Collected data entries:
* BEGIN *

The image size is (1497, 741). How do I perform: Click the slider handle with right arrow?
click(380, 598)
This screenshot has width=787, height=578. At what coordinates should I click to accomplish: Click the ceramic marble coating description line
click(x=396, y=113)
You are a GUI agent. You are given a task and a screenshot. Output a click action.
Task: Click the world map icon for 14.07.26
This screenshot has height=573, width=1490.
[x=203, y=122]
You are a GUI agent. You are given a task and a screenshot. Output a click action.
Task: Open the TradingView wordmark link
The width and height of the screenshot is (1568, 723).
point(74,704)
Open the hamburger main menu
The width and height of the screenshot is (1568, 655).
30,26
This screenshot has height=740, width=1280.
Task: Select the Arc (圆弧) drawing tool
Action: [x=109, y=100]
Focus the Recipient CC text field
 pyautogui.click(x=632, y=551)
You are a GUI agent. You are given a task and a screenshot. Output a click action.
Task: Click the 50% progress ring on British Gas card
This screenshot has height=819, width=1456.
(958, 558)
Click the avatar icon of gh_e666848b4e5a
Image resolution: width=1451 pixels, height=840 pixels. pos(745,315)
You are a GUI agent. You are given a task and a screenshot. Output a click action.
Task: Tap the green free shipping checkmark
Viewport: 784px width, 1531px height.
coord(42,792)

* END *

Instructions to follow =
Reproduce every row above word for word, keeping each line unchanged and in its original order.

Written solution =
The image size is (1497, 741). How do I perform: Click the slider handle with right arrow?
click(380, 598)
This screenshot has width=787, height=578. At what coordinates should I click to accomplish: Click the ceramic marble coating description line
click(x=396, y=113)
You are a GUI agent. You are given a task and a screenshot. Output a click action.
Task: Click the world map icon for 14.07.26
This screenshot has height=573, width=1490.
[x=203, y=122]
You are a GUI agent. You are given a task and a screenshot. Output a click action.
Task: Open the TradingView wordmark link
The width and height of the screenshot is (1568, 723).
point(74,704)
Open the hamburger main menu
The width and height of the screenshot is (1568, 655).
30,26
This screenshot has height=740, width=1280.
Task: Select the Arc (圆弧) drawing tool
Action: [x=109, y=100]
Focus the Recipient CC text field
 pyautogui.click(x=632, y=551)
You are a GUI agent. You are given a task and a screenshot. Output a click action.
Task: Click the 50% progress ring on British Gas card
This screenshot has height=819, width=1456.
(958, 558)
Click the avatar icon of gh_e666848b4e5a
Image resolution: width=1451 pixels, height=840 pixels. pos(745,315)
You are a GUI agent. You are given a task and a screenshot. Output a click action.
Task: Tap the green free shipping checkmark
Viewport: 784px width, 1531px height.
coord(42,792)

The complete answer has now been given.